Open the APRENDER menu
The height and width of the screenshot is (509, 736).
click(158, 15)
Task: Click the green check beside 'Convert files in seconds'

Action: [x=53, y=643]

● EXERCISE GOAL
Reproduce exactly the stretch of lines that starts at the one containing "Task: Click the" and ends with the final line of the data, including both ends and nothing more.

● RESULT
Task: Click the green check beside 'Convert files in seconds'

Action: [x=53, y=643]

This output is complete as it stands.